- **WHAT YOU NEED TO DO**:
From the records below, copy out exactly the lines from the one containing "Search (25, 2204)" to the one containing "About Us (484, 2499)", both included. Add nothing else.

(Stored records)

•••

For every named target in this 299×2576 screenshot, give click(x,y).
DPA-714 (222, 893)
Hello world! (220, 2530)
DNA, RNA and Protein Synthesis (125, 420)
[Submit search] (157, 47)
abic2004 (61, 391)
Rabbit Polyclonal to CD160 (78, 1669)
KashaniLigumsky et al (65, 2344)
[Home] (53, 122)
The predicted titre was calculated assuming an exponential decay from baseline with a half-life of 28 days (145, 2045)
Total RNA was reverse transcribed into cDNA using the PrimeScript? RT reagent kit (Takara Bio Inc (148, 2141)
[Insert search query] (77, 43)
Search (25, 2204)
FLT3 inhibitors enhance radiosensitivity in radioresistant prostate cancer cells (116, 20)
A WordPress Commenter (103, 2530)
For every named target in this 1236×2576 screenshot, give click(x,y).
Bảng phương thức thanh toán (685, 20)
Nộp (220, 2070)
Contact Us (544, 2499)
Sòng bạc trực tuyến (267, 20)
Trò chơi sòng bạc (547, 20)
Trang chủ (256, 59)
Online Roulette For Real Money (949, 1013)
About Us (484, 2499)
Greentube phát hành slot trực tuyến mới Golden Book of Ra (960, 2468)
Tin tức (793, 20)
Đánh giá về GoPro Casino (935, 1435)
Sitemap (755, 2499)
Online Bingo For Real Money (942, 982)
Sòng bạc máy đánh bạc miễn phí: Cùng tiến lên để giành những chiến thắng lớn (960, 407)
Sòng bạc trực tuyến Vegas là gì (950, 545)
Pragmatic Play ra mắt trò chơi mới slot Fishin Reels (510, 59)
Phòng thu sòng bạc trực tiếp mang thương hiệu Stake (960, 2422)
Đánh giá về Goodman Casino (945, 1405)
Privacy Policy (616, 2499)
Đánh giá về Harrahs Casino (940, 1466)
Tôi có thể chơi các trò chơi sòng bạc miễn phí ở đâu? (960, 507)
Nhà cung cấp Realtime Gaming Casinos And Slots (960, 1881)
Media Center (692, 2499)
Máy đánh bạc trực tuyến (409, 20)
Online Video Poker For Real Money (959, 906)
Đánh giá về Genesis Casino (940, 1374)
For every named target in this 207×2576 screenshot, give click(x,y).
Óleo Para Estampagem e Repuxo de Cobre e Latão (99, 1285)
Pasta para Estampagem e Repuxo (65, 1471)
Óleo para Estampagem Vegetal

•••

- **RESULT**:
Search (25, 2204)
FLT3 inhibitors enhance radiosensitivity in radioresistant prostate cancer cells (116, 20)
A WordPress Commenter (103, 2530)
For every named target in this 1236×2576 screenshot, give click(x,y).
Bảng phương thức thanh toán (685, 20)
Nộp (220, 2070)
Contact Us (544, 2499)
Sòng bạc trực tuyến (267, 20)
Trò chơi sòng bạc (547, 20)
Trang chủ (256, 59)
Online Roulette For Real Money (949, 1013)
About Us (484, 2499)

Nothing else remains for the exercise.